- Given request:
Please put the part that opens with the line containing "You are a computer-use agent. The height" and closes with the line containing "point(1037,1010)" into a two-column CSV with the headers "prompt" and "response". Give one row per entry with its text and its answer, each in a single quoted field with line breaks replaced by spaces.

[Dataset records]
>> Start
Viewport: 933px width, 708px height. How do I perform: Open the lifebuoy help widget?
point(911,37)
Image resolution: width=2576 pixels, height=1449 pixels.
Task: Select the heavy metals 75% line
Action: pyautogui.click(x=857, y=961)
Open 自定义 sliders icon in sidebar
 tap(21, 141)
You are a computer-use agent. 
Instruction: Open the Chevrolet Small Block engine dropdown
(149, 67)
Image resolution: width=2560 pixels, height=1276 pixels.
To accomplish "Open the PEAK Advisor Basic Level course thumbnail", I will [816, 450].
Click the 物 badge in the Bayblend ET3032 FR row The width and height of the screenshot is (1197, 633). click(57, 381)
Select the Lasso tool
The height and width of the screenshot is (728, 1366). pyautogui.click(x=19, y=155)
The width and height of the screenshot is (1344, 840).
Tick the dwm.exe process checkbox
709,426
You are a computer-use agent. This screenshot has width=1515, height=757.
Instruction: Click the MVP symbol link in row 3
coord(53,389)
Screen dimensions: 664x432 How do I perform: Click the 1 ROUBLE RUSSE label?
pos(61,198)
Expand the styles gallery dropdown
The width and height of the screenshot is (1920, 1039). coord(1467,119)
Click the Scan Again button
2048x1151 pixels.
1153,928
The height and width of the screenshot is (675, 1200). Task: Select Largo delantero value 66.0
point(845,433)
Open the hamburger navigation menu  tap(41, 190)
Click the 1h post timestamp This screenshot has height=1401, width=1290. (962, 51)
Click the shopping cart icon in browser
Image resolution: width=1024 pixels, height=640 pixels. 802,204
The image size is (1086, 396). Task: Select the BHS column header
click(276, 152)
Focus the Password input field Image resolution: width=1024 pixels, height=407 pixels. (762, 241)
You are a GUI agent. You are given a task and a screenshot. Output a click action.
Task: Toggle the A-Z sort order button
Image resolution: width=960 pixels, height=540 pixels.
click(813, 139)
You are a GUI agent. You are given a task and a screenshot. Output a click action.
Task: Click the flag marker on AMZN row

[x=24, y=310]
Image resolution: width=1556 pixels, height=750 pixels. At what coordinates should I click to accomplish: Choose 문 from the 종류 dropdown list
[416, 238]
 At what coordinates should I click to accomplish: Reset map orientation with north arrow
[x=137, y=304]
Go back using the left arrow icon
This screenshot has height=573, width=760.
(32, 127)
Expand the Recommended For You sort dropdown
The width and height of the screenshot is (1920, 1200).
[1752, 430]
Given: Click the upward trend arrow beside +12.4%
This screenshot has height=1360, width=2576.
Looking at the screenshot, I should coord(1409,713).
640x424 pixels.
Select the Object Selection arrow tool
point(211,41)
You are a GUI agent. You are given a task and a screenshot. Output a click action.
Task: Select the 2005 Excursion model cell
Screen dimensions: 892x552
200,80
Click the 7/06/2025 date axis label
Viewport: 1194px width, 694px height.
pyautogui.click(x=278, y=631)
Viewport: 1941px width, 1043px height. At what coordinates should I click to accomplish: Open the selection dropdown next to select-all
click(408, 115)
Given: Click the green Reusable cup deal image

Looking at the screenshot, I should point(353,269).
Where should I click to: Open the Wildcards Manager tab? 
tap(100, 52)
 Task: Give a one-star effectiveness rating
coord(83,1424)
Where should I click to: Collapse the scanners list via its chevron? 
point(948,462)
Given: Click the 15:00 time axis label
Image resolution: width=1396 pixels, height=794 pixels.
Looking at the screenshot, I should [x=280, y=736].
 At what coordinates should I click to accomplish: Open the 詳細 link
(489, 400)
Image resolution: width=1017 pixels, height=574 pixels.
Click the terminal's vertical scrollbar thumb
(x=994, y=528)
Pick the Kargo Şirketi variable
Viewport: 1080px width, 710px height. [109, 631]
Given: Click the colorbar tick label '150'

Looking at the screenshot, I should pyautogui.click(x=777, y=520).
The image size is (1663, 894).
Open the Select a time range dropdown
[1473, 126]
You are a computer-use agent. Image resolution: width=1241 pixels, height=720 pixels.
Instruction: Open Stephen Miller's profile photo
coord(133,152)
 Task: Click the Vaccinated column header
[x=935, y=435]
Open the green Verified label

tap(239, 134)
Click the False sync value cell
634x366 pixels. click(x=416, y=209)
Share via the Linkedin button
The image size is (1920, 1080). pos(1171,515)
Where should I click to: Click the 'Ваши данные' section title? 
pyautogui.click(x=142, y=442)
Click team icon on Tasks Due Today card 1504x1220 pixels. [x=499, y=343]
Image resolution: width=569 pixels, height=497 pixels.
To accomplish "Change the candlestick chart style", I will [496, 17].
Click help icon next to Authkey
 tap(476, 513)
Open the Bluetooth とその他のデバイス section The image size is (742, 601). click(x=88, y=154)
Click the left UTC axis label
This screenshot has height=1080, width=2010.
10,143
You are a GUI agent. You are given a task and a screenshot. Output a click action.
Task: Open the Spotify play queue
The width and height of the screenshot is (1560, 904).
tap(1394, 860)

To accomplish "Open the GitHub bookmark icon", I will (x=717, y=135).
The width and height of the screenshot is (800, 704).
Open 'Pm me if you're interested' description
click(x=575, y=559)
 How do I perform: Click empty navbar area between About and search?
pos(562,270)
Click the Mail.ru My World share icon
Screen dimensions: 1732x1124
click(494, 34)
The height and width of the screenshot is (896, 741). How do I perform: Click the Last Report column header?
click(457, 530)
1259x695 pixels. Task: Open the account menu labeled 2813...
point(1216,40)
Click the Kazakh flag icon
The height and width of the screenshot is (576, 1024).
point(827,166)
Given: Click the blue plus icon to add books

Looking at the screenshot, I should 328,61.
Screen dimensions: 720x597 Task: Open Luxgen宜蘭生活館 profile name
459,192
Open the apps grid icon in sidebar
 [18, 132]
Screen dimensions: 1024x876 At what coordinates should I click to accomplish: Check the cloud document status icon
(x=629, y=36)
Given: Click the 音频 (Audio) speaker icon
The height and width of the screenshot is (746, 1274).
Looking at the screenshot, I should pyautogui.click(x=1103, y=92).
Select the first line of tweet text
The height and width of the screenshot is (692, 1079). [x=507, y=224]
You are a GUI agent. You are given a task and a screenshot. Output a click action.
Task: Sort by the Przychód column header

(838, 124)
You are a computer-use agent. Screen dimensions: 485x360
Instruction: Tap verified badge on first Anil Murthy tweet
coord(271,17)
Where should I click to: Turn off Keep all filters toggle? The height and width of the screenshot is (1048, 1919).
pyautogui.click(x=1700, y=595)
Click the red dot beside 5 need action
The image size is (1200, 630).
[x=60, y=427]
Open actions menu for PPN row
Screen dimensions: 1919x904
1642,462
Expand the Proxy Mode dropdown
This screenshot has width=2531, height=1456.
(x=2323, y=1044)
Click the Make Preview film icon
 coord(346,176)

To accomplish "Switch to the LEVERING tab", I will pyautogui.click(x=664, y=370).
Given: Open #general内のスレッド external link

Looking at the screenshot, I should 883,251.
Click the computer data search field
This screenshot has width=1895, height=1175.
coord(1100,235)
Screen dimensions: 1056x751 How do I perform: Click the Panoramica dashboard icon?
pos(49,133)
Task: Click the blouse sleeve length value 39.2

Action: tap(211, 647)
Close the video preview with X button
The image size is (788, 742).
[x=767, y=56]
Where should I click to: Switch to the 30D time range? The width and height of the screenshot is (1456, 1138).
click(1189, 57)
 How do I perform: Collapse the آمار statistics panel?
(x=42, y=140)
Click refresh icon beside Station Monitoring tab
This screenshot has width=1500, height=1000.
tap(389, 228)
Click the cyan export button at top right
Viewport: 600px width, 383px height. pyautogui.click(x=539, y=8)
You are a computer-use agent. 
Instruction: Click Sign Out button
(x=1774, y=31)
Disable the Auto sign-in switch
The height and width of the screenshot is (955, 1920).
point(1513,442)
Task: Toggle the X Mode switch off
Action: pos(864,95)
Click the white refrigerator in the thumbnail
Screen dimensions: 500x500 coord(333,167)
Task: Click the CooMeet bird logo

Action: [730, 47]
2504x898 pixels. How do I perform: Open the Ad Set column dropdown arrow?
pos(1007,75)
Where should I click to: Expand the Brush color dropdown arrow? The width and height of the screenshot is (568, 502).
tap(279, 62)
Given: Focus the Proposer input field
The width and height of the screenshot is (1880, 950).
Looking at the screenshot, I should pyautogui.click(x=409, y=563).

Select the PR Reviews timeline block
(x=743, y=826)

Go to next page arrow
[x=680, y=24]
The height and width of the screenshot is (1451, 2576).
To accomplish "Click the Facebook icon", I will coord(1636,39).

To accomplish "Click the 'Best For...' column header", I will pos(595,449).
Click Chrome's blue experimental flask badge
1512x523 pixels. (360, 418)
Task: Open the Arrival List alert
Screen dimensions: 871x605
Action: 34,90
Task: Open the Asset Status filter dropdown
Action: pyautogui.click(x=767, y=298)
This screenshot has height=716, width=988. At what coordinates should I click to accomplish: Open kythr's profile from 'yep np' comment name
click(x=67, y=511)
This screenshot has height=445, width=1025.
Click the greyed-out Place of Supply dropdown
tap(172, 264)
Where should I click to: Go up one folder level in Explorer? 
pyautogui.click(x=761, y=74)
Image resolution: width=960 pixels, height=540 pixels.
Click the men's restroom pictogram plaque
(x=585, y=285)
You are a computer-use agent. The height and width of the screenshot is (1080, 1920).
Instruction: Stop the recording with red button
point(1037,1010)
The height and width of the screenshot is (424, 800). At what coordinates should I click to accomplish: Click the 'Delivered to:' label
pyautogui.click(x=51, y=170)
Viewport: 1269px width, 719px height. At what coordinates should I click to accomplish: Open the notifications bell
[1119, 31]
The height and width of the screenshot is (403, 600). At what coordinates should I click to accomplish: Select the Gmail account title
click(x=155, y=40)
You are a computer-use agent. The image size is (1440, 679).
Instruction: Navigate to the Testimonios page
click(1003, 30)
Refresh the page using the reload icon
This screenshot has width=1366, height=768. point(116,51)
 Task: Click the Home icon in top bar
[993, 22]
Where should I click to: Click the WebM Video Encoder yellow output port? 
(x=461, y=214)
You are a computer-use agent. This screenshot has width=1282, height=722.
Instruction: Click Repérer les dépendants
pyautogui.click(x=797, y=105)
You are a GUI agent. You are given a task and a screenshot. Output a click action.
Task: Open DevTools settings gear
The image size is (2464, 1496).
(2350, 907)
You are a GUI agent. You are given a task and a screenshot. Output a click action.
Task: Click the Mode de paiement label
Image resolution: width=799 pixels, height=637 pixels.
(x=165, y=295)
>> End
- Problem solution:
prompt,response
"You are a computer-use agent. The height and width of the screenshot is (1080, 1920). Instruction: Stop the recording with red button","point(1037,1010)"